→ Instruction
Rewrite the part that opens with the line containing "Where should I" and closes with the line containing "[x=716, y=801]" as a numbered list, skipping blank lines and leaving out the pictures.

→ Records shown
================================
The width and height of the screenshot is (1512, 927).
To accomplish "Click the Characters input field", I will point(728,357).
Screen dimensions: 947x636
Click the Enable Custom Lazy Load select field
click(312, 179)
================================
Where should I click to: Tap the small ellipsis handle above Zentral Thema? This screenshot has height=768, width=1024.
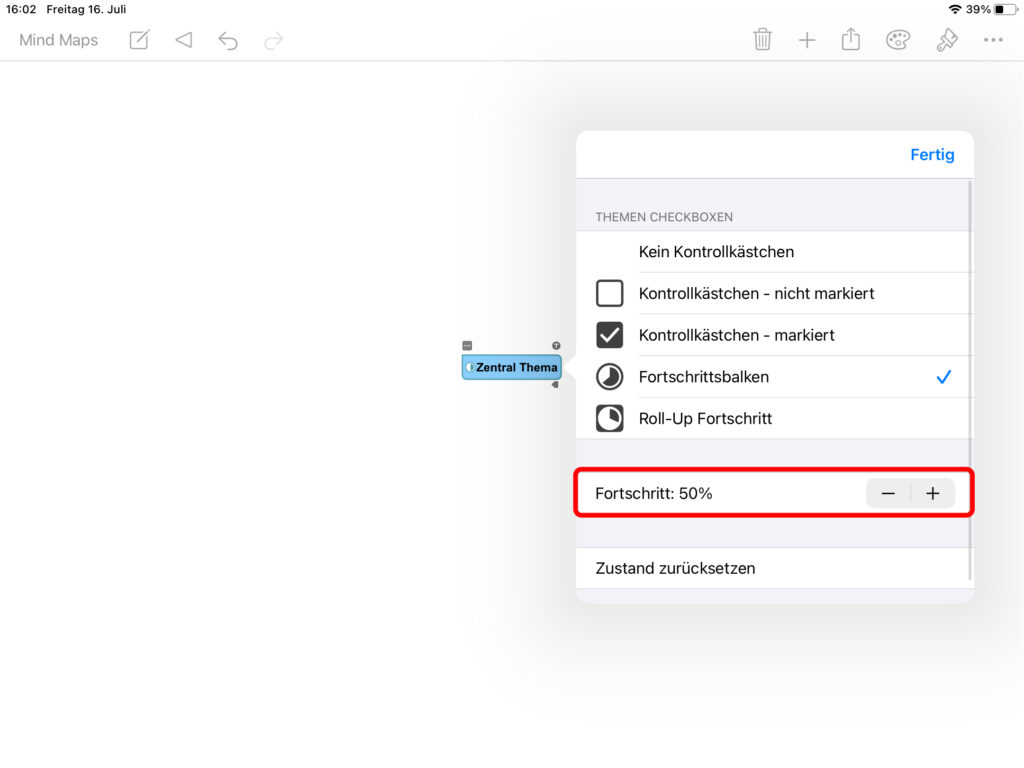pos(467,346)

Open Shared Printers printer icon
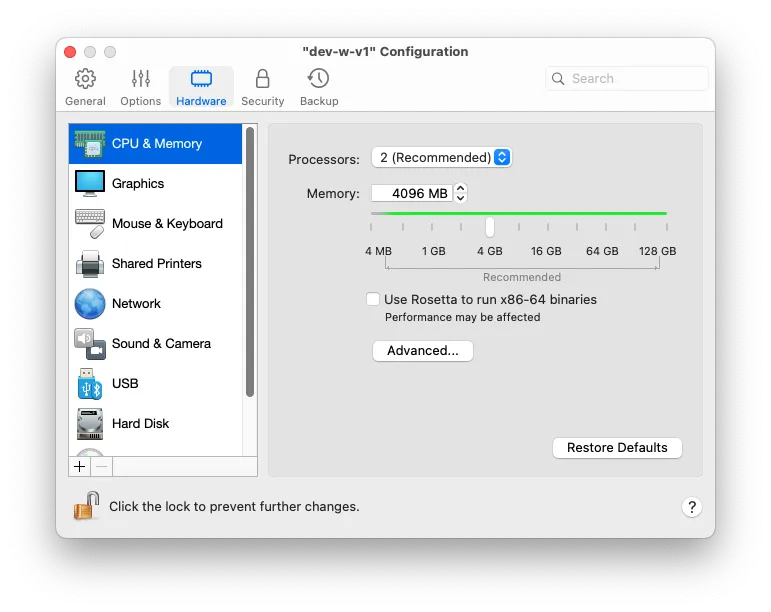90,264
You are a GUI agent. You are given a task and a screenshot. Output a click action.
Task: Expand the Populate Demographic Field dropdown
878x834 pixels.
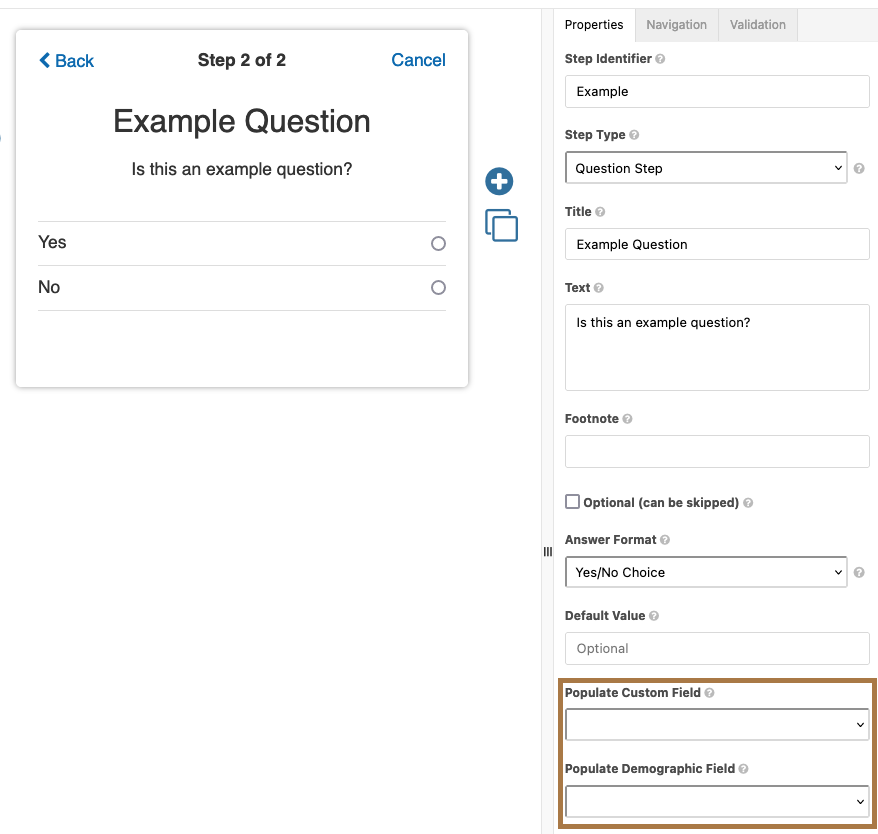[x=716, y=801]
================================
→ Answer to the problem
1. Where should I click to: Tap the small ellipsis handle above Zentral Thema? This screenshot has height=768, width=1024.
2. pos(467,346)
3. Open Shared Printers printer icon
4. 90,264
5. You are a GUI agent. You are given a task and a screenshot. Output a click action.
6. Task: Expand the Populate Demographic Field dropdown
7. 878x834 pixels.
8. [x=716, y=801]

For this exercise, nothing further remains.